私は5歳 (幼稚園年長の夏頃) から21歳 (大学4年生の夏頃) までの約16年間、家では普通にしゃべれるけれど、学校では話すことができないという場面緘黙でした (医師による診断を受けていないので正確には“場面緘黙であったと考えています”、以下同じ)。現在は他人に話しかけられてもまったくしゃべらない、ということはなくなっています。

しかし、「無駄話」、「世間話」のような雑談は相当に苦手です。必要なことは過不足なくしゃべれるため、仕事上の「ほうれんそう (報告・連絡・相談)」にはほとんど支障はありません。問題はそれ以外の部分です。つまりより良い人間関係を築いたり、新しい人脈を作ったりする場面ではかなりの問題があると感じます。

挨拶くらいはできます。話題を振られたら返答はできます。ですがそれだけです。振られた話題から会話を広げることができません。会話がまったく進まず、空気を気まずいものにしてしまいます。何を話せばいいか、頭の中ではグルグルと思考が回るだけなのです。

会話が弾まないという問題は、場面緘黙であった時期に会話能力を鍛えることができなかったからだと思っています。幼稚園から大学までの16年間、家では普通にしゃべれたので、家族とは会話をしていましたが、外部の人とは会話といえるようなコミュニケーションをとれませんでした。改めて振り返ってみても、これはなかなか異常なことだったと思います。
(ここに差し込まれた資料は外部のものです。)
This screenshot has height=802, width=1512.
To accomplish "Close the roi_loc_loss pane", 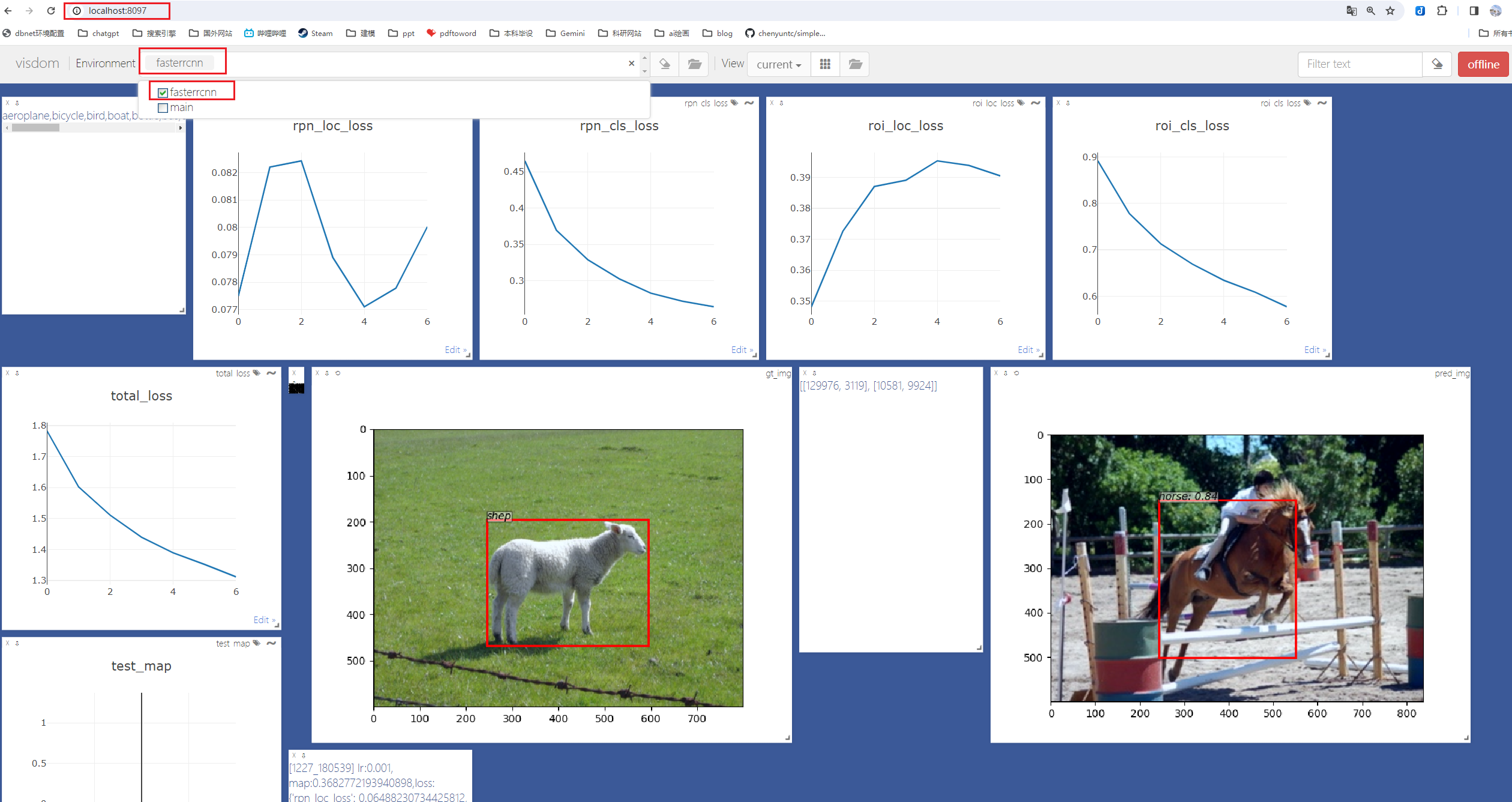I will tap(772, 103).
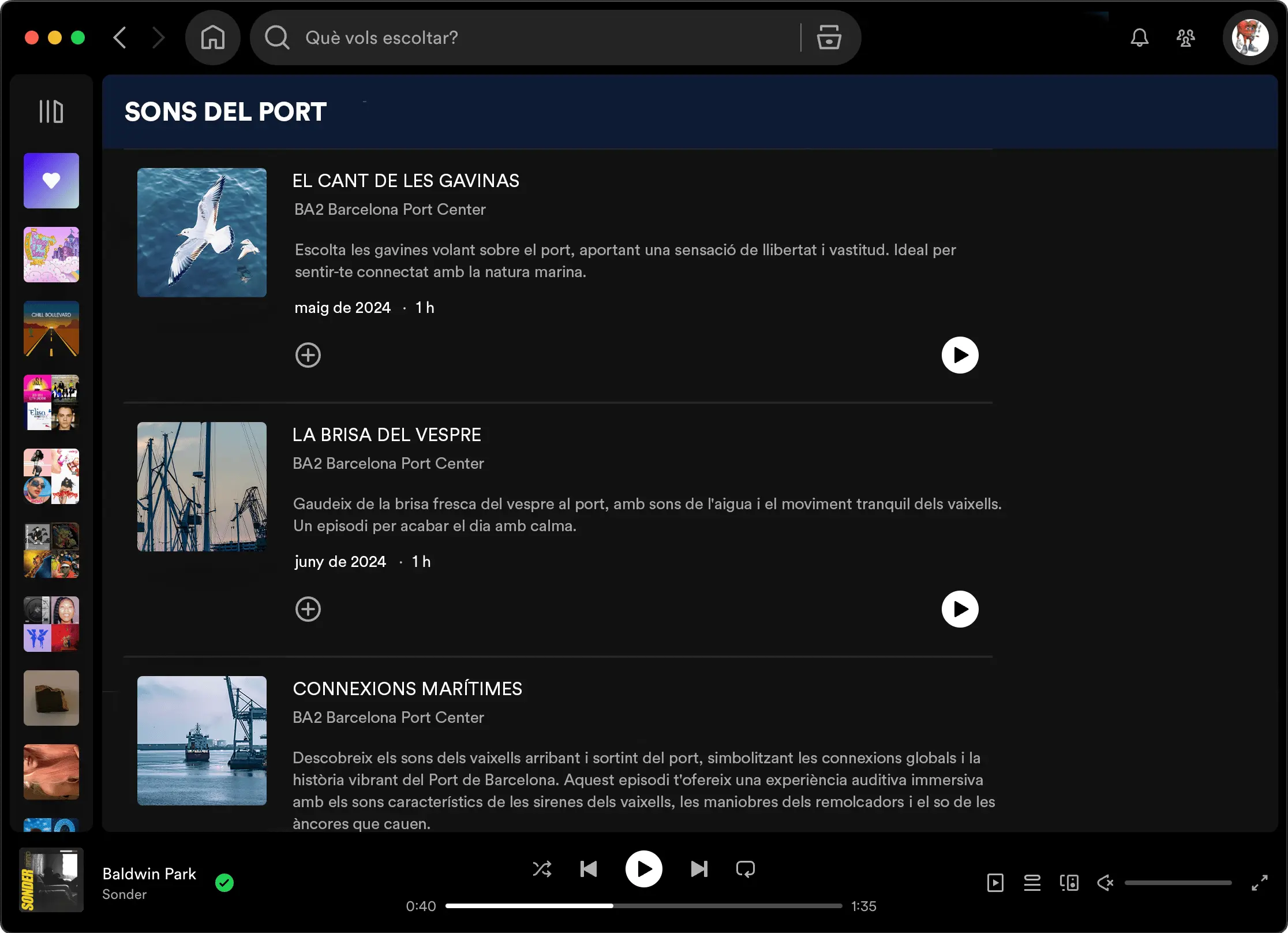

私は、幼稚園年長の夏頃から場面緘黙になりました。それまでは活発な子供だったらしいと聞いています。理由ははっきりと覚えていませんが、確かお漏らしをしたことで、担任の女性教諭にひどく怒鳴り散らされるように怒られた記憶があります。恥ずかしかったという記憶はまったくなく、「理不尽だな」という気持ちだけが残っています。ただ、自分としては非常にショッキングな出来事で、それまでの自信や自尊心などがすべて粉々になった瞬間でした。それから、クラスメイトのいる状況下でしゃべれなくなりました。

当初は自己表現がまったくできなくなり、幼稚園では一言もしゃべることができませんでした。工作などもうまくできなくなりました。合唱のときなどは、「口パク」をしてごまかしたりしていました。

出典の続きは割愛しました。